Österreich Salzburg
Bild © picture-alliance/dpa

Tirol hat in Österreich den Anfang gemacht, nun zieht auch Salzburg mit Fahrverboten nach. Der Durchreiseverkehr soll künftig an Wochenenden auf die Autobahn gezwungen werden. Das sorgt in Deutschland für Verärgerung.

Wehe wenn man in Tirol oder ab Samstag auch noch im Bundesland Salzburg die Autobahn verlässt. Dann hat Österreichs Polizei ein paar Fragen. Nur Anlieger und wer gute Gründe hat, darf die am Wochenende gesperrten Landstraßen befahren. Der Rest muss wieder zurück auf die Autobahn.

Deutschland schimpft. In Bayern können sie es nicht fassen. "Wir beteuern: Wir sind im Dialog. Und werden letztlich täglich von neuerlichem Handeln des Landeshauptmanns in Tirol und jetzt auch von der Salzburger Landesregierung wiederum kalt erwischt", sagt etwa Daniela Ludwig, die verkehrspolitische Sprecherin der CDU/CSU-Bundestagsfraktion aus Rosenheim.

"Unpassend und unverhältnismäßig"

Neben den teilweisen Fahrverboten auf den Schleichwegen in Autobahnnähe kommt es auch wieder zu LKW-Blockabfertigungen. Die Folge: lange Staus bis nach Deutschland hinein. Tirol und Salzburg rechtfertigen die Aktionen als Schutzmaßnahmen für die örtliche Bevölkerung vor Umweltverschmutzung und Verkehrschaos. Denn viele Urlauber und Brummifahrer suchen nach Schleichwegen abseits der Autobahn, um Staus zu umfahren oder um sich die Maut zu sparen.

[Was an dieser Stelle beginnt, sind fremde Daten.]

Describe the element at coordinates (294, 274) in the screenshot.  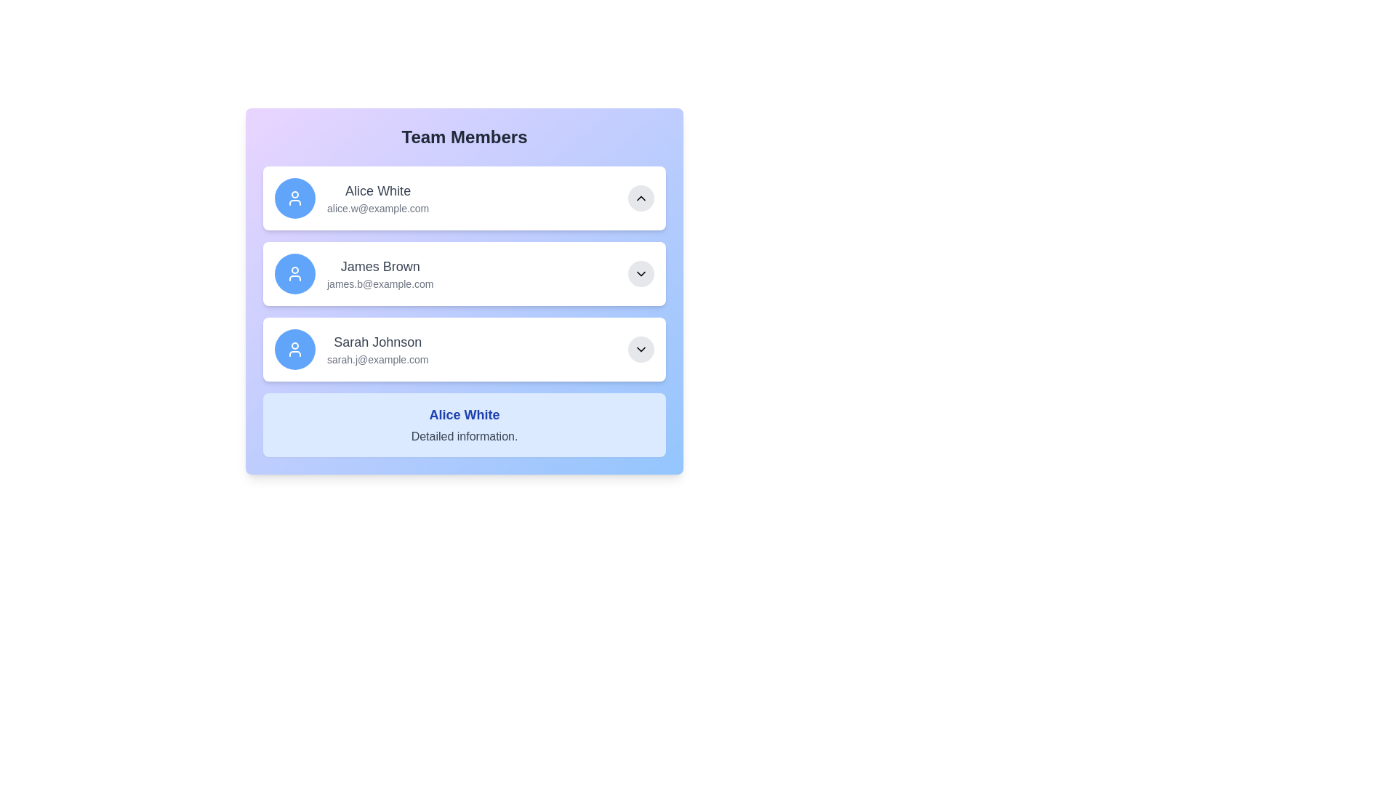
I see `the user avatar icon representing 'James Brown' in the 'Team Members' list, which is styled with a blue background and white strokes` at that location.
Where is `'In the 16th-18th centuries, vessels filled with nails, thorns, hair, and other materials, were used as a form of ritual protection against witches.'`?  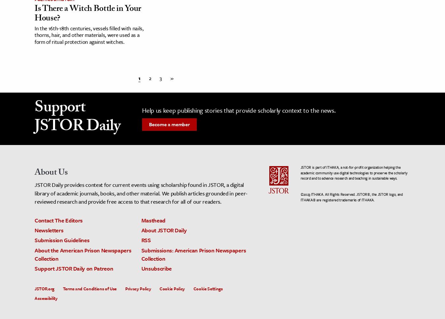 'In the 16th-18th centuries, vessels filled with nails, thorns, hair, and other materials, were used as a form of ritual protection against witches.' is located at coordinates (34, 35).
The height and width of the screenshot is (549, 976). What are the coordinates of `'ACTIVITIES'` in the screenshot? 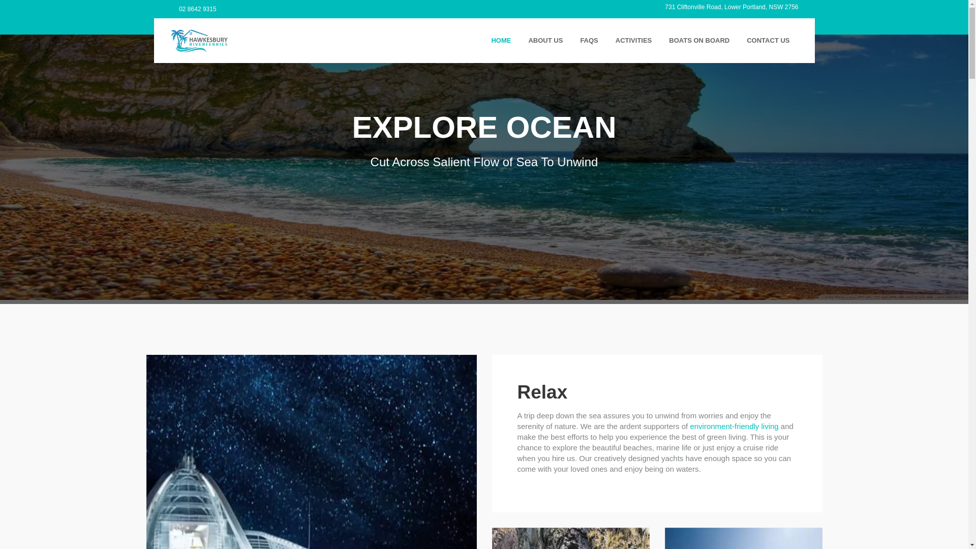 It's located at (634, 40).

"Der immer weiterwachsende Durchgangsverkehr, besonders durch Tirol, ist für die dort lebenden Menschen eine Zumutung. Und deshalb kann man die Fahrverbote verstehen“", zeigt Jörg Cezanne, Verkehrspolitiker von der Linken im Bundestag Verständnis für die Maßnahmen. Der verkehrspolitische Sprecher der FDP, Oliver Luksic, hält vom drastischen Vorgehen der Österreicher dagegen wenig. "Das Ziel ist verständlich, allerdings halte ich die gewählten Mittel für unpassend und unverhältnismäßig", so der Liberale.

Einladung nach Berlin

Luksic fordert: Der Verkehr solle digital gesteuert werden, um ihn zu entzerren. Blockabfertigungen helfen da wenig, schimpft er. Außerdem fordert er den Ausbau des Brenner Nordzulaufes mit Lärmschutzmaßmaßnahmen.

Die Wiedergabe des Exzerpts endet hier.